The prison was built in 1903 to house minor offenders such as drunkards and the like, and contained a fully-functioning co-op farm to keep them busy and productive. In addition to the prison-bound potatoes, the farm, which operated on 150 acres of a 914 acre site, also cultivated chickens and dairy cows, producing enough milk to sell to the nearby town of Worcester.
In addition to the farm facilities, the prison facility contained cell blocks, staff housing, and a water tower. In 1907 a tuberculosis hospital was added to the complex to treat the patients.
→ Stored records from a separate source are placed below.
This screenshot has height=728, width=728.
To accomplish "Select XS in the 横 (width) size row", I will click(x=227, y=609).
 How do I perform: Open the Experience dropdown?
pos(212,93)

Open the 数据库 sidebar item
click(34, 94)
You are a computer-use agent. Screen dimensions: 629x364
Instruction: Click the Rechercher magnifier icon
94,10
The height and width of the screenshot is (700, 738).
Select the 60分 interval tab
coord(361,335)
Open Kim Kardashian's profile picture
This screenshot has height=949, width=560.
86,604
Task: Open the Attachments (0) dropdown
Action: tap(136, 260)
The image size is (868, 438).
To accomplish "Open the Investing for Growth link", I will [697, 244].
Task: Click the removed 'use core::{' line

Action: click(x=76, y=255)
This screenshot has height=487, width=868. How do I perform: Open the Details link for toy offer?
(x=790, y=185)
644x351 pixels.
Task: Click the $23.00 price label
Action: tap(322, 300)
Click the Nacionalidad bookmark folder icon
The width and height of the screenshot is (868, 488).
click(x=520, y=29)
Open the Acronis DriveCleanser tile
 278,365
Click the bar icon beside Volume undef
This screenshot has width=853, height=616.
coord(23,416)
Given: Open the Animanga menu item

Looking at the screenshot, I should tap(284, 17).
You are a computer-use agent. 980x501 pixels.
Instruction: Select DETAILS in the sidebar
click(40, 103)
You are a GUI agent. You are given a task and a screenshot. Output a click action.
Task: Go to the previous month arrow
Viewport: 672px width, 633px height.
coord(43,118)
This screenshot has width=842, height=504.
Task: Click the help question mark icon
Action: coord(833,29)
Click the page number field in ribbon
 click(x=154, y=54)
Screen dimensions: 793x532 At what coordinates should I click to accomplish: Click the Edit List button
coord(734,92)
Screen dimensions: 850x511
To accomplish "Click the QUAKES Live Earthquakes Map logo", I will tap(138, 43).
Due to the fact that the prison grounds were built on a drainage area for the local water supply the whole place was abandoned in 1934, left to crumble in the wood. Today the ruins of the prison are open to the public to hike through and explore. The decaying cement ruins are now covered in graffiti, but are nonetheless an evocative, hidden find.
Know Before You Go
Easy access to the structures (can be reached by car) and each piece is fairly close to the others. Try leaving the same way you came as there are many long roads that are easy to get lost on around that area. The surrounding area is a popular spot for turkey hunting, so be mindful if planning a visit during turkey season (April-May).
In the winter, the area is popular with cross country skiiers and snowmobilers and is closed to traffic. You can park at a pull-off on Intervale Rd and walk a bit more than a mile to the site. The paths are well-packed.